Revolutionary feelings
The value of Reyes' work lies in its documentation of the factors that contributed to the Ilustrados' notions of reform and sense of nationhood.

These were gleaned through their works - novels, essays, journalistic articles, personal correspondence, diaries, paintings and sculptures. The book also draws heavily on the prevailing milieu of the time to contextualize the Ilustrados' ideas and actions. Reyes should commended for exploring this hitherto under-studied aspect of Philippine history.

Rizal, the Lunas and the others, judging by their views of men and women, would be easily seen as male chauvinists by modern standards. Reyes reminds us, however, that they were products of their time and environment.

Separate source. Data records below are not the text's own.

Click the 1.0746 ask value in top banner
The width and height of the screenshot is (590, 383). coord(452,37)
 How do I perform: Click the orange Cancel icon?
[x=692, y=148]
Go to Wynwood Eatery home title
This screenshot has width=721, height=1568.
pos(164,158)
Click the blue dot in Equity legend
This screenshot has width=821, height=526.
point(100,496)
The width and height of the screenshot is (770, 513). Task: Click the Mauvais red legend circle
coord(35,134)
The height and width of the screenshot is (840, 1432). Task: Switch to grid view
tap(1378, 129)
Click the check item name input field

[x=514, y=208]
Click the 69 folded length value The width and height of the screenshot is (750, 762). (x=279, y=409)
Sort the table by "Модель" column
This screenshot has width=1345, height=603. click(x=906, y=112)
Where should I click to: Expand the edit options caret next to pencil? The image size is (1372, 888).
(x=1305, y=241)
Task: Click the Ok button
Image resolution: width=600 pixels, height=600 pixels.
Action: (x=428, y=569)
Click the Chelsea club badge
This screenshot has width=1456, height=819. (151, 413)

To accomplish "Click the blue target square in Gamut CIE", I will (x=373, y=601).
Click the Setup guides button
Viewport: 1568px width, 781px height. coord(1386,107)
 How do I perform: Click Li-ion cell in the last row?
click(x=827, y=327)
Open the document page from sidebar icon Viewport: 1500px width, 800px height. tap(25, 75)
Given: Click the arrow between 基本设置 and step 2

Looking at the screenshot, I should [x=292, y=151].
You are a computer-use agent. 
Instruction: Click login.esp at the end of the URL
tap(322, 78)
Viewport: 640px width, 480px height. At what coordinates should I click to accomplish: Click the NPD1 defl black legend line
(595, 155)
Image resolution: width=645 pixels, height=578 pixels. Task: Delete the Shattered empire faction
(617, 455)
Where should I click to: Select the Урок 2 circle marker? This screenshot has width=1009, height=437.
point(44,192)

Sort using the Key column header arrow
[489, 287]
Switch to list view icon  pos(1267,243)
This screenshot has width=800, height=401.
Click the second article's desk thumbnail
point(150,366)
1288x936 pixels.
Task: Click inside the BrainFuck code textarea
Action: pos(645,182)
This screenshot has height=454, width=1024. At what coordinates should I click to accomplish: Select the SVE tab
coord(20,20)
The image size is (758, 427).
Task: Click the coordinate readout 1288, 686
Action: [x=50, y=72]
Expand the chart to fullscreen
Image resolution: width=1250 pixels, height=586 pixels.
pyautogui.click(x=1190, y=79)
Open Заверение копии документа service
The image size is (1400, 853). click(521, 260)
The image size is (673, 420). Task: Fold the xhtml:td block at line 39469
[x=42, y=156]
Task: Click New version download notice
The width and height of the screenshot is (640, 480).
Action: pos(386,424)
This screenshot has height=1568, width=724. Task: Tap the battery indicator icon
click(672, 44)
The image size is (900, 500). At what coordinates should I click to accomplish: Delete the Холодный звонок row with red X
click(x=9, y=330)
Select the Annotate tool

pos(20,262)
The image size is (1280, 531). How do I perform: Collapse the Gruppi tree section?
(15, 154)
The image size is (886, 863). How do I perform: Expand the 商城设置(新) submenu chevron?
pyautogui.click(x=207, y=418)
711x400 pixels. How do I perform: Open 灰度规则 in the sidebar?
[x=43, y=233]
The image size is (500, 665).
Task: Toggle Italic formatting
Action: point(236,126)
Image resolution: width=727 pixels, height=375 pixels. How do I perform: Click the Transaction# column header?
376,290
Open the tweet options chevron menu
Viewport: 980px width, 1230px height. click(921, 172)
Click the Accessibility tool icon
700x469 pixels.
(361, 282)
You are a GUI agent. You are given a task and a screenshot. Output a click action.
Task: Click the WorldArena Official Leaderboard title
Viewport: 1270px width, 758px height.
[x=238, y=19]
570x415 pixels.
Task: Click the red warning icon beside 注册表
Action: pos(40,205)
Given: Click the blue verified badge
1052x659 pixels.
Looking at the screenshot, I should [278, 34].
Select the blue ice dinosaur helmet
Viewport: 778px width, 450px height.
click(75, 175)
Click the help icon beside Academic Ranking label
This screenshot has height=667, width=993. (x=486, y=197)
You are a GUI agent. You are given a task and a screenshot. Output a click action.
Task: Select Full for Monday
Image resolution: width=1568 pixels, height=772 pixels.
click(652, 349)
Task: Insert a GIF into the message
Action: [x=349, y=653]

The prevailing ideas of gender relations more than a hundred years ago which we might find unacceptable today can be considered partly responsible for the Ilustrados' motivation in the late 18th century to campaign for reforms in the Philippines before the Spanish government.

It is thus intriguing that the impetus that drove these men to seek reforms - and in the end inspiring an armed revolution against a Western colonial power, the first in Asia - was as much libidinal as cerebral.

Love, Passion and Patriotism: Sexuality and the Philippine Propaganda Movement, 1882-1892 by Raquel A G Reyes. National University of Singapore Press. ISBN: 978-9971-69-356-5. US$28. 304 pages.

George Amurao, a former journalist in Manila, until recently worked for the Southeast Asian Press Alliance. He is now with Mahidol University International College in Bangkok, Thailand.